Con una demostración de resistencia física y fortaleza mental, Djokovic confirmó que sigue siendo una figura central del tenis mundial, incluso frente a una generación más joven que había logrado dominarlo recientemente.
“Fue surrealista”
Tras alcanzar su final número 38 en torneos de Grand Slam, Djokovic se mostró visiblemente emocionado. “No tengo palabras. Siento que es surrealista jugar cuatro horas a este nivel. Me hizo recordar aquella final con Rafa en 2012”, señaló, en referencia al histórico duelo ante Rafael Nadal en Melbourne.
El serbio también destacó el nivel de Sinner, quien había salido victorioso en sus cinco enfrentamientos más recientes. “Le agradecí en la red por dejarme ganar al menos una”, bromeó, antes de reconocer el mérito de su rival.
A un paso de la historia
La victoria deja a Djokovic con la posibilidad de conquistar su título número 25 de Grand Slam, una cifra inédita en la historia del tenis profesional.
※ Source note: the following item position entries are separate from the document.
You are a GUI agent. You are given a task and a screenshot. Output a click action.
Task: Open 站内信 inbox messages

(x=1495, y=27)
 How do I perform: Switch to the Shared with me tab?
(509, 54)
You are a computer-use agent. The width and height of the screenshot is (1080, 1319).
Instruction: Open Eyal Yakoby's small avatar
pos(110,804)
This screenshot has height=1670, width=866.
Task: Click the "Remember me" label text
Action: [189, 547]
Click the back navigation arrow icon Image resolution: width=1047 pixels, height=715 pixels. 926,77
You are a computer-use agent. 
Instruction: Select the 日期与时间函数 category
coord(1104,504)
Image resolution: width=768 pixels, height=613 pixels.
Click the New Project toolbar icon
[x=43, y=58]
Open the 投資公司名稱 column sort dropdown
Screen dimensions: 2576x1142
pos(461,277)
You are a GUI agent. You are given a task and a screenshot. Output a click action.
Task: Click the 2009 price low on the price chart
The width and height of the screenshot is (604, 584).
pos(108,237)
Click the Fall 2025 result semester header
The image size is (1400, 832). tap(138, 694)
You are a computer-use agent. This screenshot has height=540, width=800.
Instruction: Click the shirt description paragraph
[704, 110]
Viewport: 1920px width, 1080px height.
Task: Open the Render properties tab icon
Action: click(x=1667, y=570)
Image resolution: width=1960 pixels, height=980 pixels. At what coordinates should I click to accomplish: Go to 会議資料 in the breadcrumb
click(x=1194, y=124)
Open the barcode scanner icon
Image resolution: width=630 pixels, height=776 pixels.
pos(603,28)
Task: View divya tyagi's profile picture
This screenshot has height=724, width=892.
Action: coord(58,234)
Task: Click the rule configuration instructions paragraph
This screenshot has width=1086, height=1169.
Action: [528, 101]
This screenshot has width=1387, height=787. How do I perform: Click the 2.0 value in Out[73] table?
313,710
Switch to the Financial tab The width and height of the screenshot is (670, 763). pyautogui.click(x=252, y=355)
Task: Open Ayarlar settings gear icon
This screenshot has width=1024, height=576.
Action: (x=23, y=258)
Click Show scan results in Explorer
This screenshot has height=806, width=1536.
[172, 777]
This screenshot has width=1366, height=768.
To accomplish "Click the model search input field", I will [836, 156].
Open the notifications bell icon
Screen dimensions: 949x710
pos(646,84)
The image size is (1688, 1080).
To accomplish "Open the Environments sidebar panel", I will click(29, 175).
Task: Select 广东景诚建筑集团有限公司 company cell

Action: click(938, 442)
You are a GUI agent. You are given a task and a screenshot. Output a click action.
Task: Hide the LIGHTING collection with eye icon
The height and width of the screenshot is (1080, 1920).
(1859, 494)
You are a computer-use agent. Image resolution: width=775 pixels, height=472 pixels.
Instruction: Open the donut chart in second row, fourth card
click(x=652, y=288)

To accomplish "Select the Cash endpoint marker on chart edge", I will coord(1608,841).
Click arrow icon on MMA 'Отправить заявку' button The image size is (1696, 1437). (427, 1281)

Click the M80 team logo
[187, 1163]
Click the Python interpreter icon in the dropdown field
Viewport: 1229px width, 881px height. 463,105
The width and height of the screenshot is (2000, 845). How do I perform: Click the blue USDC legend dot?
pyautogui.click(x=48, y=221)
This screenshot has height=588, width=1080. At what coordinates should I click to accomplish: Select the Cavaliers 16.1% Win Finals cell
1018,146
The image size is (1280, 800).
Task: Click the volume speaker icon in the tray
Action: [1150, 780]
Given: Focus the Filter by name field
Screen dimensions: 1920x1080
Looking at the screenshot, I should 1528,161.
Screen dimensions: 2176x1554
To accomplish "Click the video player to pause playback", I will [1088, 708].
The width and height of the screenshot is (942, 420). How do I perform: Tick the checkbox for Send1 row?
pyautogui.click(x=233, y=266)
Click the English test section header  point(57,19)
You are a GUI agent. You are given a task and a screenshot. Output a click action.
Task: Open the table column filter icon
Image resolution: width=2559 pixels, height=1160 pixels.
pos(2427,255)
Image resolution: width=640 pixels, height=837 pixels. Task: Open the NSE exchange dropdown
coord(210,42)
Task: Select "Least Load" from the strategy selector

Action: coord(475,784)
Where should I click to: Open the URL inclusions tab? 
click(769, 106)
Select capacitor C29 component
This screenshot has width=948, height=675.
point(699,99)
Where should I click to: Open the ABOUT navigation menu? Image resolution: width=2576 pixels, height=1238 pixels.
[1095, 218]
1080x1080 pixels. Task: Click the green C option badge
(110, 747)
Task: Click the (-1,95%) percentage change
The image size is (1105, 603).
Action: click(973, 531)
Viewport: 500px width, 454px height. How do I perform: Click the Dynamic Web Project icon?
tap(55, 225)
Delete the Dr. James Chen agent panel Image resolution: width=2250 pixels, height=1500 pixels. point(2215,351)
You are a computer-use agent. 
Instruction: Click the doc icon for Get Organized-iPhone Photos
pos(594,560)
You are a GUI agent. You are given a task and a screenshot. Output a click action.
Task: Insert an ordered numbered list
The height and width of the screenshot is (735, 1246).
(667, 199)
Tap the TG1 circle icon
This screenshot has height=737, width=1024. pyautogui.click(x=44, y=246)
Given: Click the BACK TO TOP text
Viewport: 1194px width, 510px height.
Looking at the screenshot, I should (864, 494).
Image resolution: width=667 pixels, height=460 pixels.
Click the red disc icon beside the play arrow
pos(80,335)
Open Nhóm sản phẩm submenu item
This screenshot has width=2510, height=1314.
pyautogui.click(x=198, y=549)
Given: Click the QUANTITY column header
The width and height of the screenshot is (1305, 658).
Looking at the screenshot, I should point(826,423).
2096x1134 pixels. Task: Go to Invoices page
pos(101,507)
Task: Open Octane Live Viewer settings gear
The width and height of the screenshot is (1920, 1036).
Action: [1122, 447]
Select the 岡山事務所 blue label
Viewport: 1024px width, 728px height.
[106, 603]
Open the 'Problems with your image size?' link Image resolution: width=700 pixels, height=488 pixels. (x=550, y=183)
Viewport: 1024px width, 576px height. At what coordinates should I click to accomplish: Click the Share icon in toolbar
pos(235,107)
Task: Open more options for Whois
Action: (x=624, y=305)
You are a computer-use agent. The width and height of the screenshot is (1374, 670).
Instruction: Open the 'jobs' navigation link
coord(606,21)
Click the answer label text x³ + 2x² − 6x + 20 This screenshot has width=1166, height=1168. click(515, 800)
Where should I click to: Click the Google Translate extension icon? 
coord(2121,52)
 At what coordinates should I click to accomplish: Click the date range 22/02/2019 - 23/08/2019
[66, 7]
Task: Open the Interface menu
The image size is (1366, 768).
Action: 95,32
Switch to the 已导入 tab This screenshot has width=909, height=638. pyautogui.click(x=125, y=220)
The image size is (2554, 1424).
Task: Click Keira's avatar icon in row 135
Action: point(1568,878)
Entre los registros que sigue ampliando destacan:
Su undécima final en el Abierto de Australia, torneo en el que ya es el máximo ganador. Su condición de segundo tenista en la Era Abierta en disputar una final de Grand Slam con 38 años o más, solo detrás de Ken Rosewall. Su triunfo número 402 en torneos mayores.
Final generacional ante Alcaraz
La definición del torneo será un choque de épocas frente a Carlos Alcaraz, actual número uno del mundo. Djokovic bromeó sobre el desgaste físico tras el largo encuentro del español ante Alexander Zverev.
“Lo vi después del partido y me pidió perdón por haber retrasado el mío. Le dije que soy un hombre mayor y que necesito irme a dormir temprano”, comentó con humor.
Más serio, el serbio cerró con una reflexión sobre el desafío que se avecina: “Siento que ya gané con el partido de hoy. Ahora toca volver, enfrentar al número uno del mundo y ver si tengo la fuerza suficiente. Dios dirá”.